▶ [Given request]
Answer these questions using the text below on stall and recession probabilities.
(a) When is the value of U for the next quarter available?
(b) Which variables were used to update the probabilities shown by the solid line in Figure 16?
(c) In the middle of April 1979, what probability did the model show that the economy entered a stall phase in 1979Q1?

▶ [Text shown]
TERM is more timely than the BEA estimates, so one way to incorporate the information in TERM is to roll the probabilities forward one quarter and update them using the conditional distributions of TERM and its lags, as in Nalewaik (2010b).9 For example, the 3rd BEA estimates for 2010Q2 were released in late September 2010, but by close of business on the last day of September, a few days later, the 2010Q3 value of TERM was known, allowing us to update probabilities for that next quarter using the information in TERM. Usually less than a week after we observe that value for TERM, we observe U for the next quarter (available the first Friday of first month of the quarter), and a couple of weeks after that, we observe the value for STARTS for the next quarter (released around the middle of the first month of the quarter), allowing us to update the probabilities with the information from these variables as well.

Figure 16 shows probabilities estimated for the latest quarter in real time, where the latest quarter has been partially updated as described above. So the timing here is somewhat different than in Figures 12 and 13; for example, the 1978Q1 estimates plotted in Figure 16 were available after the March 1978 STARTS data was released in the middle of April 1978. The dotted line shows probabilities for the latest quarter updated using U, STARTS, TERM and its four lags, while the solid line shows these probabilities updated using U and STARTS only.10 Note that although GDI is not employed to update the probability for the latest quarter, it remains very influential because the probability for the latest quarter is strongly influenced by the probability from the previous quarter through the Markov transition matrix P, and that previous-quarter probability reflects the information from GDI. Although the unemployment rate and housing starts revise little, we compute these probabilities using real time data from various BEA databases and publications and from the Philadelphia Fed's real time dataset.

Compared to Figure 12, the most striking feature of Figure 16 is the lack of false positives. We see only two individual quarters of false positive spikes higher than 50 percent in the stall probabilities, one in the midst of the jobless recovery after the 1990-1 recession and the other in the jobless recovery after the 2001 recession. Furthermore, these probabilities provide considerable advance warning ahead of some recessions, especially when the probabilities are updated using TERM as well as U and STARTS. For example, in the middle of April 1979, nine months before the onset of the 1980 recession, the model shows the probability that the economy entered a stall phase in 1979Q1 was about 75 percent, rising to 96 percent three months later. After that initial rise, the probabilities of either stall or recession remain close to 100 percent until the middle of October 1980, when they show a high likelihood the economy moved back into an expansion phase in 1980Q3, which turned out to be correct. The expansion probabilities remain high until the middle of July 1981, the month the 1981-2 recession officially started, when the probabilities updated with TERM show a 96 percent probability the economy entered a stall phase in 1981Q2. The probabilities of stall or recession remain elevated until April 1983, when they show a 100 percent probability the economy moved back into an expansion phase in 1983Q1, which again turned out to be accurate.

▶ [Supplied data]
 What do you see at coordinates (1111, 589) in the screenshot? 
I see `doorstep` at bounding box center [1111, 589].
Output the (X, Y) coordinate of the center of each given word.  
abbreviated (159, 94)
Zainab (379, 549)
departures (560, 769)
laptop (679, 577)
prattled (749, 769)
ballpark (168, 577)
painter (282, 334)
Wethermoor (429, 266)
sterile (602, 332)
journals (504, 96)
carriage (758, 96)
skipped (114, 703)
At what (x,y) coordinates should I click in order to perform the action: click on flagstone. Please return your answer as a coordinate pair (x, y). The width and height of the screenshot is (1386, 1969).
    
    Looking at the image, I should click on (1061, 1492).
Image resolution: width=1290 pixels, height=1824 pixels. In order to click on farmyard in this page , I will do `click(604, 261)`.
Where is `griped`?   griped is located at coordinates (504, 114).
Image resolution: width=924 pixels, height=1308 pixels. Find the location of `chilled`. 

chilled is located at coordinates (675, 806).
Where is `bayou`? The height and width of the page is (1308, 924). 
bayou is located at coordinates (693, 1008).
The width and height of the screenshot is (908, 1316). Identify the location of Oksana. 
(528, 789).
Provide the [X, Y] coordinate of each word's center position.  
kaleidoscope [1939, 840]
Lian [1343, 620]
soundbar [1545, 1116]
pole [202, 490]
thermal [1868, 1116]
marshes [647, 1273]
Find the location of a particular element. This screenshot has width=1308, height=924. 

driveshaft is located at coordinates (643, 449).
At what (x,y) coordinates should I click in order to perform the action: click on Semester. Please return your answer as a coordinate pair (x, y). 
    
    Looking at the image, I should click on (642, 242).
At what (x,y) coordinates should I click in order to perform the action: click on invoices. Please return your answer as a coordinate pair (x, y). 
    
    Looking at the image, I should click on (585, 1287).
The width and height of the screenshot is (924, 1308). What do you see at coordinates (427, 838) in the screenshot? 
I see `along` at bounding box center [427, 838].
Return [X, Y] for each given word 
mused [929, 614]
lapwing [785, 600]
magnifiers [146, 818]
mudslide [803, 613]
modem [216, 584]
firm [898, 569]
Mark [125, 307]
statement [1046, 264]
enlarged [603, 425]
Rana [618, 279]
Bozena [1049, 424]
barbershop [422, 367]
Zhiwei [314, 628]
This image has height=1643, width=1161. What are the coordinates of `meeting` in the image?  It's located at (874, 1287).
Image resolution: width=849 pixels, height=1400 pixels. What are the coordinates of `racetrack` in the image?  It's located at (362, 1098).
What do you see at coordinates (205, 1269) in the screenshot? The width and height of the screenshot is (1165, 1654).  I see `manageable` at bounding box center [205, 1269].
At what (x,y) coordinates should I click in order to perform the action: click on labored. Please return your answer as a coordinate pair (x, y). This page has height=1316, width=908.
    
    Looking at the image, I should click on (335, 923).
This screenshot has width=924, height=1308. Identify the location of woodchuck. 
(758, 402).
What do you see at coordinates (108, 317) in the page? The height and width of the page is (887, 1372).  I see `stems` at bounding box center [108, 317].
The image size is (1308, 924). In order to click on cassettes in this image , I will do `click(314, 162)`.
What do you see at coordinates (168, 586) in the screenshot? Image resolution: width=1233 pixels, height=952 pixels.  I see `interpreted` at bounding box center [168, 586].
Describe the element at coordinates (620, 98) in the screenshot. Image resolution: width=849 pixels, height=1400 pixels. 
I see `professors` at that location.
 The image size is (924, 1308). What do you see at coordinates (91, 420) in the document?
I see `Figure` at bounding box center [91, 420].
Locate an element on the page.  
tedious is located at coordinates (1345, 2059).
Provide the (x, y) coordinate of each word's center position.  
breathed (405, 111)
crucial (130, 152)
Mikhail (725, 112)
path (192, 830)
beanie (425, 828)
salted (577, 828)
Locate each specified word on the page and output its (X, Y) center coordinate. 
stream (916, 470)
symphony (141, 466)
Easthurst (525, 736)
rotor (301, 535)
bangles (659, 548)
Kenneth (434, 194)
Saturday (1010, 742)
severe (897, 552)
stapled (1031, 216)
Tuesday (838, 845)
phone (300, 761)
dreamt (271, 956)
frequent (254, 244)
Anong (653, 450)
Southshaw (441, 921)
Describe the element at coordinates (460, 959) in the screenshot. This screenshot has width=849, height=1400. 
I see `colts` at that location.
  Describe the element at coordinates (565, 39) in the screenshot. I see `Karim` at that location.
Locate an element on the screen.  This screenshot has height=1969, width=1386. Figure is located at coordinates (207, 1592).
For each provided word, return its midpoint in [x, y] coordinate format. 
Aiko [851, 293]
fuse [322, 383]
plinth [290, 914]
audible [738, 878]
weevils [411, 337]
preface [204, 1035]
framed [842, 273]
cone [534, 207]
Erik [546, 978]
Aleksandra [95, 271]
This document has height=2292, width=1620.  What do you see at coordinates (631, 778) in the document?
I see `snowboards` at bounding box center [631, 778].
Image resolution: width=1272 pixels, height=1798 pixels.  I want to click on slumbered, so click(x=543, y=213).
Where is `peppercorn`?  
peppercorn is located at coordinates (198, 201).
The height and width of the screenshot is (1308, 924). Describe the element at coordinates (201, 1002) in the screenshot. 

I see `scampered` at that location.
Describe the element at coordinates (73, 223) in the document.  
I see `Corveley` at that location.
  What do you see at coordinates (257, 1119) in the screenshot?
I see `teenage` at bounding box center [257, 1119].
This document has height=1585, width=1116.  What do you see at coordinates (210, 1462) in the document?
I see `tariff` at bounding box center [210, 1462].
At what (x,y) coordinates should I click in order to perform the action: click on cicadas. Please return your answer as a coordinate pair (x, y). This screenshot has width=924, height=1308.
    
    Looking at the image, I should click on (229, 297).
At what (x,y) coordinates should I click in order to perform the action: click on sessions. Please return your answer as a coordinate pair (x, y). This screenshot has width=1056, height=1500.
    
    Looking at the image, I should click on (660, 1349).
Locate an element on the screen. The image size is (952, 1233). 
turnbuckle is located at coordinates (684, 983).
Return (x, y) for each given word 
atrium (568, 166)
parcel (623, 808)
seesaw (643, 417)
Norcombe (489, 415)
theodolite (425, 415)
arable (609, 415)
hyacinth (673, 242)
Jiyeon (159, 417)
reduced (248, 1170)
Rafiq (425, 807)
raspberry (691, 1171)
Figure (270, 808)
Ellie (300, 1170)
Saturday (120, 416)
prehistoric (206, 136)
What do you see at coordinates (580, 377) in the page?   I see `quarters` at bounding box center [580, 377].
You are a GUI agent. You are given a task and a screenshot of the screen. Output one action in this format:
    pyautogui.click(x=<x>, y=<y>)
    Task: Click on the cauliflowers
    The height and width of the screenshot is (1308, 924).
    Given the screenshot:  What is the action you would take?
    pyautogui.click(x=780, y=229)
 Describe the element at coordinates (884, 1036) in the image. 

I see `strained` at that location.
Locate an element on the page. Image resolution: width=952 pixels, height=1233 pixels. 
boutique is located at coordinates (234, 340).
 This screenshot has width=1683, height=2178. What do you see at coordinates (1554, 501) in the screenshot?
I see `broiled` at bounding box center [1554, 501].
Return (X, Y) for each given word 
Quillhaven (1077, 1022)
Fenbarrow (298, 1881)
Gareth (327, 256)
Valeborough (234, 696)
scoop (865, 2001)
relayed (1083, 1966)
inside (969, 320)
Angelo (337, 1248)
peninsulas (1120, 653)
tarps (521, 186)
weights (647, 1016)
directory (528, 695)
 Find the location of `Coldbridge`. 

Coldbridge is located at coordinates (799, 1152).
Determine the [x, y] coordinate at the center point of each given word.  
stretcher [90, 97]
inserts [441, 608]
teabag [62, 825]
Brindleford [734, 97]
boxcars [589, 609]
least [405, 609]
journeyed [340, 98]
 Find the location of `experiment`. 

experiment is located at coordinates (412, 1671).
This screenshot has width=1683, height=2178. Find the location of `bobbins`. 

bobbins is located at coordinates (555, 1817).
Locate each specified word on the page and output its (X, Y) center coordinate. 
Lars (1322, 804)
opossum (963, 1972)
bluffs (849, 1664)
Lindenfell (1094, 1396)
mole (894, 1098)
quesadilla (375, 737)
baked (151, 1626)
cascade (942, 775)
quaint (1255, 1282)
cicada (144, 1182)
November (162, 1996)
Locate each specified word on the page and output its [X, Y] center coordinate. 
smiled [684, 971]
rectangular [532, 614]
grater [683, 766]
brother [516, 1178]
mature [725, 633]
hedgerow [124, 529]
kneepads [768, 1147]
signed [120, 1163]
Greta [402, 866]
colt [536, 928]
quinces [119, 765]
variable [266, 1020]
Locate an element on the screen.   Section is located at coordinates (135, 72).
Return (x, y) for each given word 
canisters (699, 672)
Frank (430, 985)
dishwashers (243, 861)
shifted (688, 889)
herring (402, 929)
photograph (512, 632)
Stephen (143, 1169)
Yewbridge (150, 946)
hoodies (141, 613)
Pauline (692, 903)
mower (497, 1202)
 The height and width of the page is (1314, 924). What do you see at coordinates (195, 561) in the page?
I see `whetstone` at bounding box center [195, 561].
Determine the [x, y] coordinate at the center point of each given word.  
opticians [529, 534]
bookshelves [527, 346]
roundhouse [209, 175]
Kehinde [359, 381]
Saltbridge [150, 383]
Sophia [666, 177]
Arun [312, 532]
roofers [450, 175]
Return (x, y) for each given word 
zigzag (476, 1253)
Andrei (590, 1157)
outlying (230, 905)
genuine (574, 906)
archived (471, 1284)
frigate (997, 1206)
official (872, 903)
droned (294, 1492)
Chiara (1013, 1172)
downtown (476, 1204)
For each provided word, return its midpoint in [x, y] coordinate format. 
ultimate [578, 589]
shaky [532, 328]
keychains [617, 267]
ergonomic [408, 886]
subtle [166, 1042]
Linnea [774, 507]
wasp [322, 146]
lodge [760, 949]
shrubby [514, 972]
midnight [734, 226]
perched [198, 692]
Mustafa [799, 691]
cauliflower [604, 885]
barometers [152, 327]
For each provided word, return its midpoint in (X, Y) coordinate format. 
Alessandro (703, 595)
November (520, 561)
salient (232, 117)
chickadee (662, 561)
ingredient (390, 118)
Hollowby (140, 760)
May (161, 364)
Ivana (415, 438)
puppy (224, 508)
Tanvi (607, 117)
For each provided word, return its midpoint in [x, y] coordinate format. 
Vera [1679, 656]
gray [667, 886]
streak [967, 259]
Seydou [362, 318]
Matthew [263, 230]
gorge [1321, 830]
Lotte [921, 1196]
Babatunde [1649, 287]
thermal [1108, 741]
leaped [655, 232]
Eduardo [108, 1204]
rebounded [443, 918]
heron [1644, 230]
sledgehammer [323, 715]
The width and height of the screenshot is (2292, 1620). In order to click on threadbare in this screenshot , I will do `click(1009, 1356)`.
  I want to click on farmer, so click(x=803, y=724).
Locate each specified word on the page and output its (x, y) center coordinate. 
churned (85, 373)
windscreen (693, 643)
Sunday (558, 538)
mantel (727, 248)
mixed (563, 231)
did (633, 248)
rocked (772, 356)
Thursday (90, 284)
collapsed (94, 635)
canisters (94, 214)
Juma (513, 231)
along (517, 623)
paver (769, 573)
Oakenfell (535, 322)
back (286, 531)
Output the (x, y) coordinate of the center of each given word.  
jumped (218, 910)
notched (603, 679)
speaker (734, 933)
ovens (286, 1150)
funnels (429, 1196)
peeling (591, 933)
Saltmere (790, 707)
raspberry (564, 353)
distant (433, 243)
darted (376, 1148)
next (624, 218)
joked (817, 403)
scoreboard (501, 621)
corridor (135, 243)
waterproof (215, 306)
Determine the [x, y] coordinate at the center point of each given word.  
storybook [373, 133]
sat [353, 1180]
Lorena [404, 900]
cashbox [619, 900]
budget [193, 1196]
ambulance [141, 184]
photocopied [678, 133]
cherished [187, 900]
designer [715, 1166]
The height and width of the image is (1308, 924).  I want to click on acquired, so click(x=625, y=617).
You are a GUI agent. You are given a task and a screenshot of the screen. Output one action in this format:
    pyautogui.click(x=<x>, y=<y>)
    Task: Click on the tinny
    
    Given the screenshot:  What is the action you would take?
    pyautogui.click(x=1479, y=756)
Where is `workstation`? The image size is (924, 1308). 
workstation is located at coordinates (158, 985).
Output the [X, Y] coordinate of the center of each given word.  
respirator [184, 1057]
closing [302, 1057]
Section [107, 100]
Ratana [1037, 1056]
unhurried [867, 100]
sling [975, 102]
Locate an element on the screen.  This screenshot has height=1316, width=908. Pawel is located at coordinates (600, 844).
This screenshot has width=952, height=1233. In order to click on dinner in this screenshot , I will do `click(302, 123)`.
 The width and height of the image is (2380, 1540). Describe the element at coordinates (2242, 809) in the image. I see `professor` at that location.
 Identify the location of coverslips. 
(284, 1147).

▶ [Result of the task]
(a) The first Friday of the first month of the quarter.
(b) U and STARTS only.
(c) About 75 percent.